Training Helps J-1 Foreign Workers Cycle Safely

By: Alan Pollock

Topics: Traffic , Business

J-1 workers receive an orientation at the Wequassett Inn.  FILE PHOTO

EAST HARWICH — On Monday afternoon, a small crowd of young men and women gathered outside the Wequassett Inn, where they work under the J-1 student visa program, to talk about bicycle safety. They learned about the rules of the road, bike maintenance and nighttime riding, but organizers hope they also learned something else.

“We just want you guys to be safe,” Harwich Police Lt. Kevin Considine said.

The training session, one of a number held recently, is part of a regional effort to teach foreign student workers about bicycle and pedestrian safety. While the training was designed to be engaging and easy, the topic was serious. Each year, there are countless close-calls between motorists and cyclists on busy Cape roadways. Several years ago, a young woman from Czechoslovakia, in Orleans on a J-1 student visa, lost both of her legs when she was unable to stop her bicycle and was struck by a large truck.

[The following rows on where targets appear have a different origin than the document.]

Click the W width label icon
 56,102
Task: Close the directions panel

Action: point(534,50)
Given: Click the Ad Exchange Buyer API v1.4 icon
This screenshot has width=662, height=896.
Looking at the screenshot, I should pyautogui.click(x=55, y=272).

Local police, civic groups and churches have been collaborating on J-1 bike safety for years, and now the Massachusetts Department of Transportation has launched a new partnership with employers like Stop and Shop, Wequassett and Chatham Bars Inn. Participants receive free helmets donated by their employers, bike lights donated by the Cape Cod Regional Transit Authority and Snow's Home and Garden, and reflective backpacks.

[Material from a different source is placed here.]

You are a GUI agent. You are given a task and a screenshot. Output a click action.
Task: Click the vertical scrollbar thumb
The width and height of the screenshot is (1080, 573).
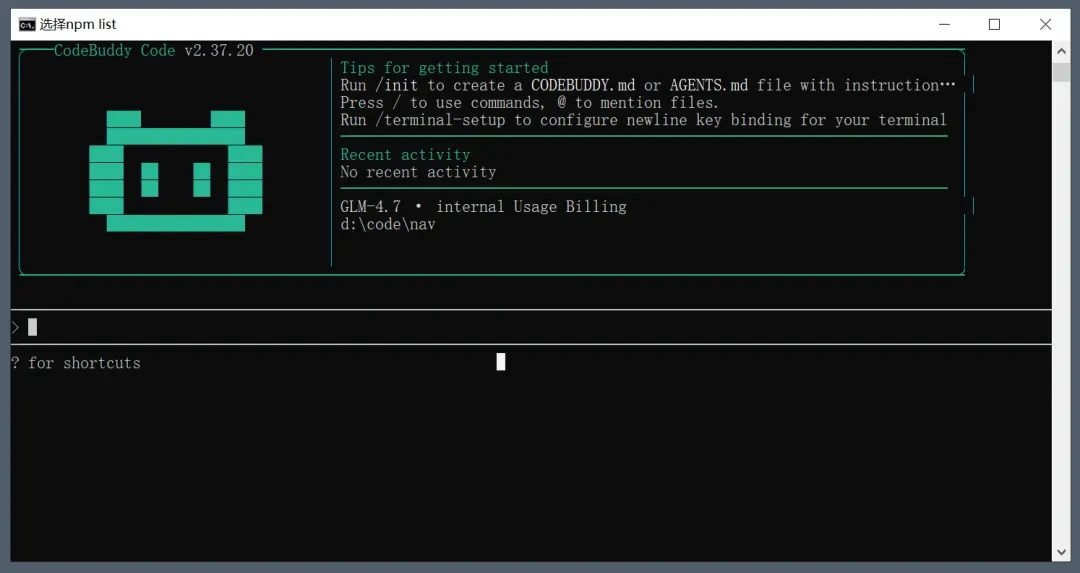click(x=1061, y=72)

They also learn key rules of the road, like the need to ride with traffic on the right side, to stop at red lights, and to yield to pedestrians.

“All my officers were encountering a lot of J-1s who were riding their bikes the wrong way,” Orleans Police Lt. Kevin Higgins said. It's customary to ride against traffic in some countries, and in other places, cars and bikes both operate on the left side. Together with the stress of starting a new job in unfamiliar surroundings, often with late hours, learning bike safety can be overwhelming.

“They've got sensory overload when it comes to being in the United States,” he said.

At the J-1 sessions, representatives of local cycle shops are on hand to inspect bikes and to talk about the importance of maintaining working brakes and chains and having properly inflated tires. They help students learn the proper way to wear helmets, and even give tips about how to keep from messing up their hair while riding. Many young people eschew safety equipment because they don't “look cool” wearing it, said Richard Fries of the Mass. Bicycle Coalition.

“Job one is, we want you to know the route,” Fries told the students. “If you're lost, you're in danger.”

Considine said some of the roads often used by J-1 workers are curvy, poorly lit at night, and traveled by fast-moving cars, “especially around the Wequassett here.”

Jimmy Ponte of Chatham Hood Bikes said any reputable bike shop would be glad to inspect bikes for safety problems.

“You guys came a long way,” he said. “Your family wants you home safe.”